Öğretimsel liderlik etkili okullara ulaşma çabasıyla ortaya çıkan bir liderlik stilidir. Eğitim kurumlarının asıl amacı iyi insan yetiştirmedir. Amaçlar çerçevesinde eğitim kurumlarında amaçların gerçekleştirilmesi durumunda bu sorumluluğun ilk muhatabı olan kurum müdürleri eğitim-öğretim süreçlerine öncülük eder ve diğer üyeleri peşinde sürükler (Çakır, 2019).

Kültürel liderlik, kültürel yapısı güçlü olan bir örgütün inşası ve geliştirilmesine dair süreçlerden etkilenmektedir. Bu bağlamda “kültürel lider” örgütün değer ve yargılarının şekillendirilmesi, somutlaştırılması, kuralların astlar ve tüm örgüt üyelerince benimsenmesini sağlayan bireydir. Kültürel liderlik özelliklerini daha çok barındıran yöneticilerin bulunmuş olduğu kurumda başarı da yüksek olmaktadır (Geylani, 2013).

Vizyoner liderlik, vizyonuyla üyeleri arkasından sürükleyen liderlik tipidir. Bu liderler oluşturdukları vizyonlarla yeni yollar açar. Vizyonların düşünce ve sezgi temelli olması sebebiyle; liderin olay, durum ve ortam karşısında oluşturduğu yeni vizyonlarla değişime uğramaktadır (Çelik, 2011).

Etik lider, karar alma aşamasında, kararın alındığı durumda ortaya çıkacak sonuçları düşünür. Kararların sonuçlarında etik dışı bir takım durumlar ortaya çıkacaksa bu kararı almaz. İşini doğru yapan değil de doğru işler yapan bir lider olur. Kurumsal başarının en temel faktörü doğru işlerdir. Etik liderlik karakter ve doğruluk odaklıdır (Yıldırım, 2010).

Bireylerin okula dair görüşleri doğrudan yaşantı, koşullanma, sosyal öğrenme gibi birçok unsura bağlı olarak değişkenlik gösterebilir. Bu bağlamda öğretmenlerin okula ilişkin tutumlarına okul müdürlerinin davranışlarının da etki edeceği söylenebilir (Atik, 2016). Bu açıdan okul müdürlerinin benimsemiş oldukları liderlik stillerinin okul örgütünün örgütsel çekicilik düzeyini etkileyebileceği düşünülmektedir. Örgütsel çekicilik; bir üyelerin bir örgütte bulunma için istekliliği durumudur. Bireylerin örgütü örgütte yer almak veya çalışmak için çekici olarak görmeleridir (Işıkçı, 2018).
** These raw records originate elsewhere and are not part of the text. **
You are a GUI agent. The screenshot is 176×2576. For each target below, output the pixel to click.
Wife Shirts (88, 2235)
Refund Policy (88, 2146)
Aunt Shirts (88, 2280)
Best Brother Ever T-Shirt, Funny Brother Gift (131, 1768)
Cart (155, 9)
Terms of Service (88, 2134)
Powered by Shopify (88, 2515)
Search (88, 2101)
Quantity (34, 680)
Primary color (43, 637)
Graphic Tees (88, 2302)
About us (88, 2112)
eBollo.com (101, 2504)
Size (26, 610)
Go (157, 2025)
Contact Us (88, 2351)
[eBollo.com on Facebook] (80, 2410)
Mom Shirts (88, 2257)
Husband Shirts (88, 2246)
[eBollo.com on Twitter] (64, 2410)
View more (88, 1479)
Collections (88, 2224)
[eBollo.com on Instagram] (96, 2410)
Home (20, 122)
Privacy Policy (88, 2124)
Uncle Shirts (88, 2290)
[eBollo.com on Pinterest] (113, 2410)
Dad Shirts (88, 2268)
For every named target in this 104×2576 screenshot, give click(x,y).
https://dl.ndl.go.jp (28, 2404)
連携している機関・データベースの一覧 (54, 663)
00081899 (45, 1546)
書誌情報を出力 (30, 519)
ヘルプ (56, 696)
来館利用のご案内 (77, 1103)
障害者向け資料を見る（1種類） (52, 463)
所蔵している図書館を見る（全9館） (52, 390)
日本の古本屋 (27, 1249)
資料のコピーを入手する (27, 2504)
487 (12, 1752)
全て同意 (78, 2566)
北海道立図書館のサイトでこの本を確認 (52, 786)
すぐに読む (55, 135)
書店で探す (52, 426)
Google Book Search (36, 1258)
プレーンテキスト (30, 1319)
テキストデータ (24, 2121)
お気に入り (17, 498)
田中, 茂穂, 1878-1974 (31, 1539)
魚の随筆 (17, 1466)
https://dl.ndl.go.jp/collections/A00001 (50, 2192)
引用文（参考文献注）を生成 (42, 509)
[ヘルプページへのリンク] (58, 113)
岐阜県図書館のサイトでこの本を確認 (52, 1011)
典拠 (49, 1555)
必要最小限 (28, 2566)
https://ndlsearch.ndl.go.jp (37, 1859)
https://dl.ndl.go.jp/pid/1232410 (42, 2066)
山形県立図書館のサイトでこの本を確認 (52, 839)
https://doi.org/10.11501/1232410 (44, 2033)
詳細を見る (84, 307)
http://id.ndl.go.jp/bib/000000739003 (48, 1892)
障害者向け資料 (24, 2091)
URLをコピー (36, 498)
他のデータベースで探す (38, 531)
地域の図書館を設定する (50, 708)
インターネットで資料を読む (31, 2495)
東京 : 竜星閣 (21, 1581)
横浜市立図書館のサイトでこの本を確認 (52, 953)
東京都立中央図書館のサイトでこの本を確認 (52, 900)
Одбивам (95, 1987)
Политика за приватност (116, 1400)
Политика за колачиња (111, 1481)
Örgütsel çekicilik; örgütsel prestij olarak veya mükemmel bir işveren itibarı olarak da

düşünülebilir. Başvuran bireylerin o örgütün bireylerin prestijine katkı sağlayacağı ve o örgütte yer almanın bireyi gururlandıracağı düşüncesidir. (Mazhar, 2017).

Bu araştırma kapsamında temel olarak okul müdürlerinin sergilemiş olduğu kültürel liderlik, dönüşümcü liderlik, öğretimsel liderlik, vizyoner liderlik, etik liderlik stillerinin okulun örgütsel çekiciliği ile ilişkisi analiz edilmiştir. Ayrıca okul müdürlerinin liderlik stillleri ile okulların örgütsel çekicilik düzeyleri ve bunların araştırmanın cinsiyet, eğitim durumu, mesleki kıdem, okul müdürünün müdürlük kıdemi, okul müdürüyle çalışma süresi bağımsız değişkenlerine göre anlamlı farklılık gösterip göstermediği de incelenmiştir.